- Seitenauszug -
/---

Versöhnung sehe ich eher im privaten Bereich als passenden Begriff. Zwei Menschen anerkennen, dass es zu Verletzungen gekommen ist, dass sie manches heute vielleicht anders sehen, manches nicht, aber dass sie trotzdem die Absicht haben, ihren Konflikt zu begraben. Und dass es ihnen leidtut, wenn der andere verletzt wurde. Mit gesellschaftlichen Gruppen kann man sich nicht pauschal versöhnen, da ist Aufarbeitung der bessere Begriff.
Und wenn eine gesellschaftliche Gruppe den Dialog von vornherein ablehnt? FPÖ-Chef Kickl spricht von einem „Verhöhnungsprozess“.
Man kann niemandem einen Dialog aufzwingen. Aber diese Haltung gilt ja nicht automatisch für alle FPÖ-Parteimitglieder oder für alle Maßnahmengegner. Und es geht ja auch nicht darum, dass Impfgegner plötzlich sagen, „ich lasse mich impfen“, und Impfbefürworter plötzlich die Impfung ablehnen. Das Wichtige ist, dass man Dinge aussprechen und unterschiedliche Standpunkte vertreten kann, ohne sich den Schädel einzuschlagen. Und dass man ehrlich gemeinte Entschuldigungen für persönliche Verletzungen annimmt.
Bundeskanzler Nehammer hat von Corona als „eine Art Trauma“ für die Gesellschaft gesprochen. War die Pandemie ein Trauma?
Der Traumabegriff wird heute sehr inflationär verwendet und verwässert. Im psychiatrisch-psychologischen Sinn ist ein Trauma das Erleben einer unmittelbaren Bedrohung des Lebens und der körperlichen Integrität – also etwa, wenn ich in einen Unfall verwickelt bin und Todesangst habe. Abgesehen von einem Aufenthalt auf der Intensivstation oder dem Tod eines nahen Angehörigen, war so ziemlich alles, was mit der Pandemie zusammenhängt, kein Trauma, aber vielfach ein stark belastendes Lebensereignis.
Da laufen aber ganz andere Prozesse im Gehirn ab. Bei einem Trauma kommt es zu dramatischen Störungen von Gehirnfunktionen. Belastende Lebensereignisse können eine Depression auslösen, es kann einem sehr schlecht gehen, aber es ist trotzdem kein Trauma. Das heißt nicht, dass viele Menschen nicht stark und lange gelitten haben, gerade auch viele Kinder. Aber mit dem Begriff Trauma sollte man vorsichtig sein.

\---

- Aufgaben -
• a. Schreiben Sie aus dem Seitenauszug die Passage von „Man kann niemandem“ bis einschließlich „persönliche Verletzungen annimmt.“ wortgetreu ab.
• b. Beantworten Sie anhand des Seitenauszugs die folgenden Fragen:
(i) Wie bezeichnet FPÖ-Chef Kickl den Prozess?
(ii) Welcher Begriff ist bei gesellschaftlichen Gruppen der bessere?
(iii) Wer hat von Corona als „eine Art Trauma“ für die Gesellschaft gesprochen?

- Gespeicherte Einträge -
/---

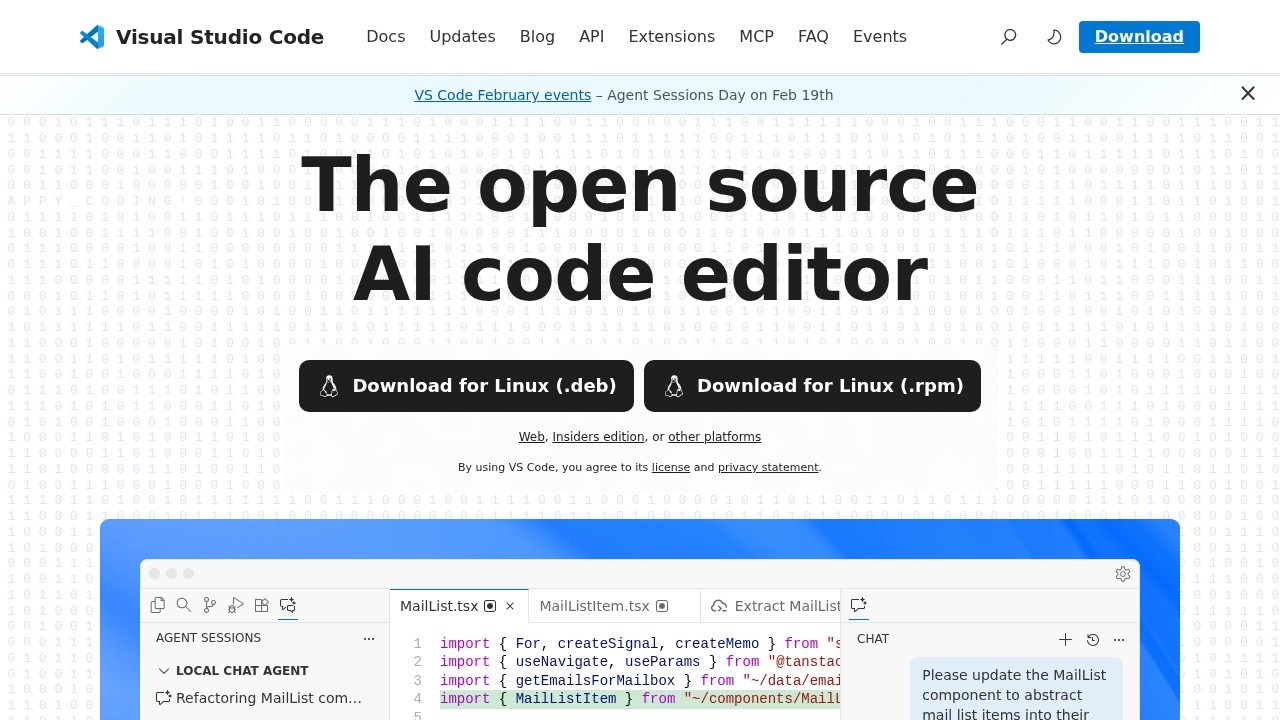Open the Docs page from the navigation

click(385, 36)
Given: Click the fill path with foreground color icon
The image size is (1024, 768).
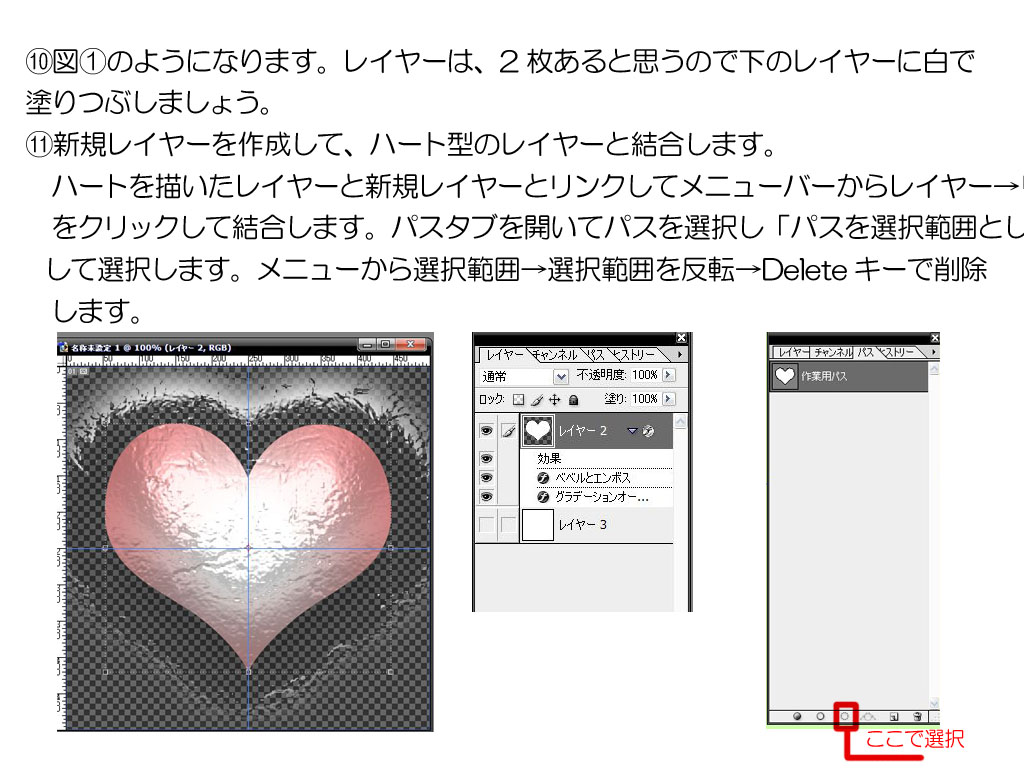Looking at the screenshot, I should [x=798, y=716].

\---

- Lösungen -
• a.
Man kann niemandem einen Dialog aufzwingen. Aber diese Haltung gilt ja nicht automatisch für alle FPÖ-Parteimitglieder oder für alle Maßnahmengegner. Und es geht ja auch nicht darum, dass Impfgegner plötzlich sagen, „ich lasse mich impfen“, und Impfbefürworter plötzlich die Impfung ablehnen. Das Wichtige ist, dass man Dinge aussprechen und unterschiedliche Standpunkte vertreten kann, ohne sich den Schädel einzuschlagen. Und dass man ehrlich gemeinte Entschuldigungen für persönliche Verletzungen annimmt.

• b.
(i) Er spricht von einem „Verhöhnungsprozess“.
(ii) Bei gesellschaftlichen Gruppen ist Aufarbeitung der bessere Begriff.
(iii) Bundeskanzler Nehammer hat davon gesprochen.